Das europäische Datengesetz (Data Act) stellt eine Klärung der Eigentums- und Nutzungsrechte in Aussicht. EU-Kommission und Parlament sind sich grundsätzlich einig, dass die Daten jenen Personen gehören, die ein Produkt nutzen. Aktuell sind viele Fragen jedoch noch nicht abschließend geklärt und beeinflussen auch die Entwicklungszeiten digitaler Mobilitätsdienstleistungen. Gleichwohl bieten die strengen europäischen Schutzregelungen Chancen und potenzielle Wettbewerbsvorteile: Diese reichen vom diskriminierungsfreien Zugang zu Mobilitätsdaten, beispielsweise für Service Provider, über Aufwandsentschädigungen für die Datenbereitstellung bis hin zu Sondernutzungsrechten etwa für die Wissenschaft bei sicherheitsrelevanten Untersuchungen.

Umparken im Kopf

Wurde früher ein Fahrzeug um einen Verbrennungsmotor herum gebaut, so ist in Zukunft die Software das Herz jedes Fahrzeugs und seiner Vernetzung. Im Vordergrund stehen die datengetriebenen Services für die Nutzer:innen. Für die Software, nicht nur das Betriebssystem, benötigt das vernetzte Fahrzeug eine optimierte zonale Elektronikarchitektur und spezialisierte Rechner.
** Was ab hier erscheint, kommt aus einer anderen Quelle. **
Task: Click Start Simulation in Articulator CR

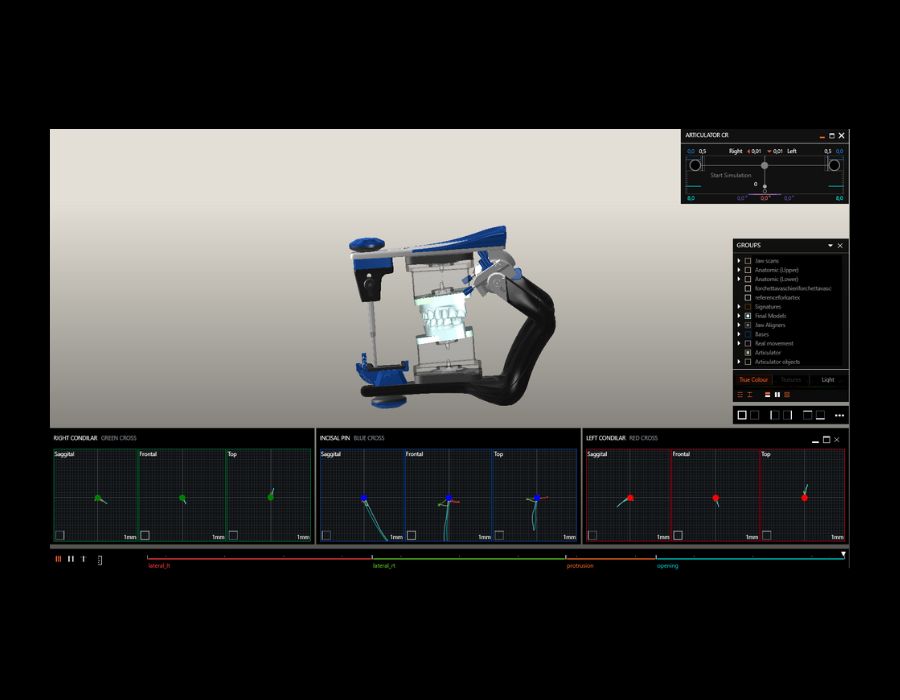Action: tap(730, 175)
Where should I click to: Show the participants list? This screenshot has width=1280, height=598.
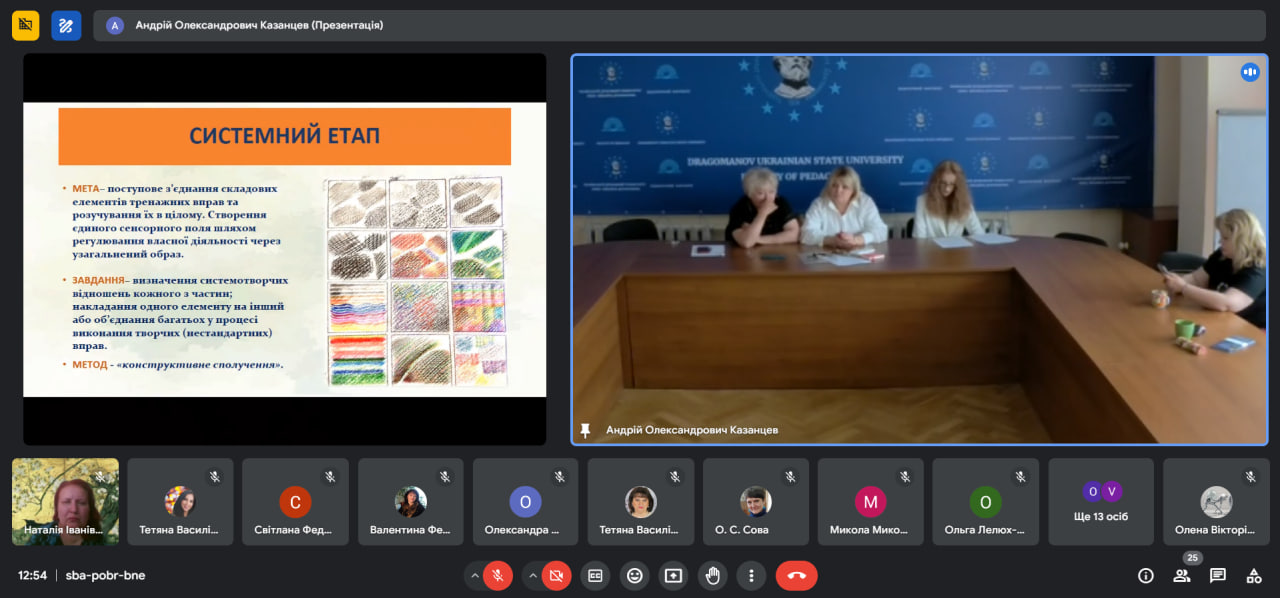coord(1182,575)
Ist die europäische Fahrzeugindustrie bei der Entwicklung der zentralen Komponenten Software und spezialisierter Hardware international auf Augenhöhe oder entsteht nach Chips und Batteriezellen eine neue Abhängigkeit? Wie viel europäische Kooperation von Firmen und in Forschungsprojekten sichert die Unabhängigkeit dieser wichtigen Leitbranche? Auf diese Fragen gibt es wohl keine allgemein gültige schnelle Antwort und doch ist das Rennen um die Vorherrschaft in der Mobilität eröffnet.
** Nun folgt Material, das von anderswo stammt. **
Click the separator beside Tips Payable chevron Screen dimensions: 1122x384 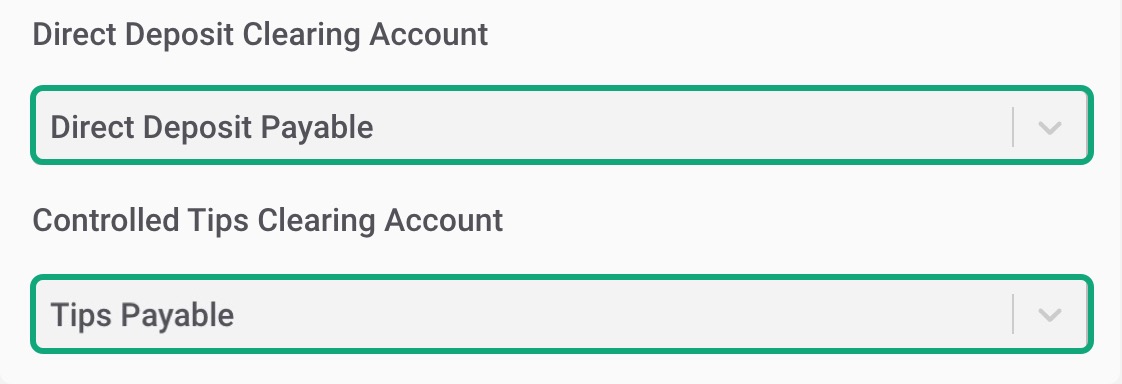(1013, 314)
Digitalisierung sollte nicht nur als Technologie, sondern auch als eine Denkweise verstanden werden – von der Fahrzeugzentrierung zur Nutzerorientierung, von der Hardware zur Software. Für den deutschen Wirtschafts- und Wissenschaftsstandort ist eine langfristige Führungsposition im Fahrzeugbau nur in Verknüpfung mit einer entsprechenden Positionierung in der datengetriebenen Mobilitätswirtschaft möglich.

Eine Intensivierung und gegebenenfalls Bündelung der Forschungsförderung in diesem Themengebiet über den Zukunftsfonds Automobilwirtschaft hinaus ist wünschenswert. Baden-Württemberg setzt als stark vom Automobil abhängiges Bundesland wichtige Akzente. Im Strategiedialog Automobilwirtschaft BW arbeiten Wirtschaft, Wissenschaft, Gesellschaft und Politik gemeinsam an einer erfolgreichen Gestaltung der Transformation der Branche in den Schwerpunktfeldern Fahrzeug, Energie und Daten.

Zu den Fragen, welche Bedeutung den Daten künftig in der Automobilbranche zukommt und wie zukunftsfähige Geschäftsmodelle aussehen können, diskutiert Franz Loogen auch heute Abend bei der Veranstaltung „e-mobil BW connects“ in Stuttgart.